(PROBLEM TO SOLVE):
Please keep to the lines below from the one with "Instruction: Expand upper video to fullscreen" through the one with "At what coordinates should I click to accomplish: Expand", and restate them word for word, ends included.

(MATERIAL SUPPLIED):
******

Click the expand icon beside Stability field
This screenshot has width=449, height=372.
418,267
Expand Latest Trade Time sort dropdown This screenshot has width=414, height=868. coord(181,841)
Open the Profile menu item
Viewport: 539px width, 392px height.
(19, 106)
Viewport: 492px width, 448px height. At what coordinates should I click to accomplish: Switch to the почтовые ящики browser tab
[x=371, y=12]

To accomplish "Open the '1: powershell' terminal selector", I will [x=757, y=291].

******

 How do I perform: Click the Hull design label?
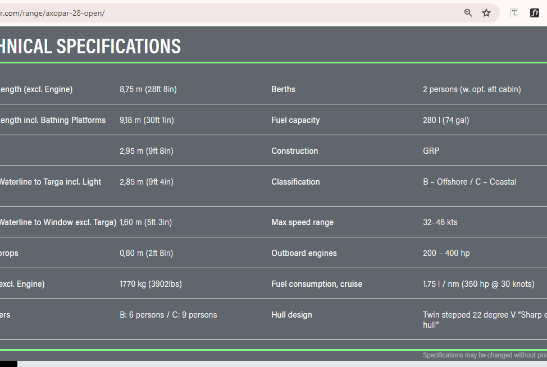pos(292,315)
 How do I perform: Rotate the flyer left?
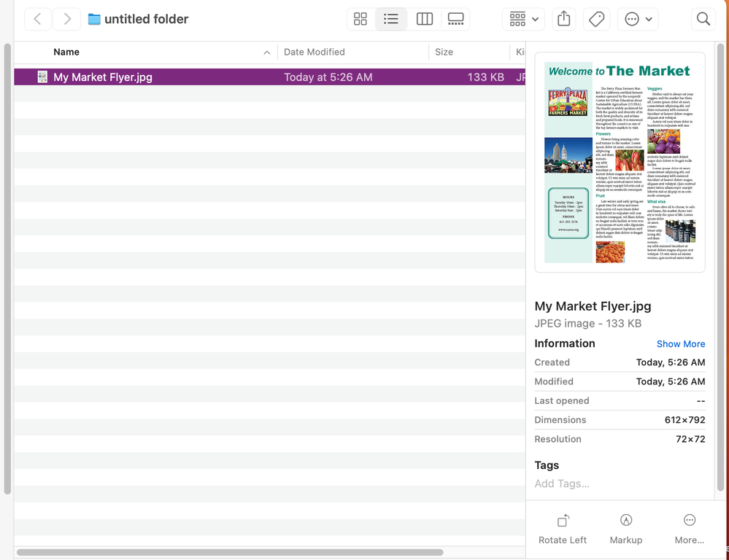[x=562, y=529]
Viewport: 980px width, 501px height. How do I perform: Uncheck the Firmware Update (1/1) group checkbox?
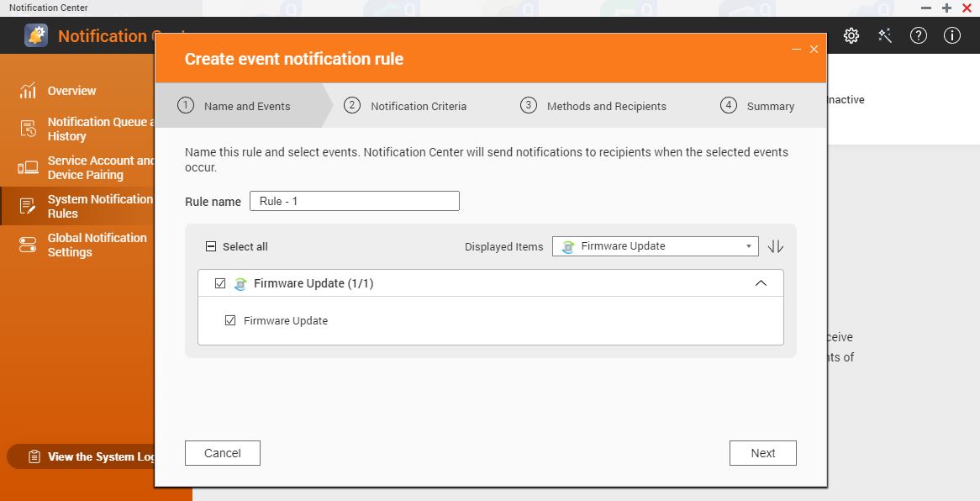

******

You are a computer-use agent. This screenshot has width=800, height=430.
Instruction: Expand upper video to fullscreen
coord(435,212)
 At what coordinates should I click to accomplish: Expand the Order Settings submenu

******

(ANSWER FOR THE TASK):
Instruction: Expand upper video to fullscreen
coord(435,212)
 At what coordinates should I click to accomplish: Expand the Order Settings submenu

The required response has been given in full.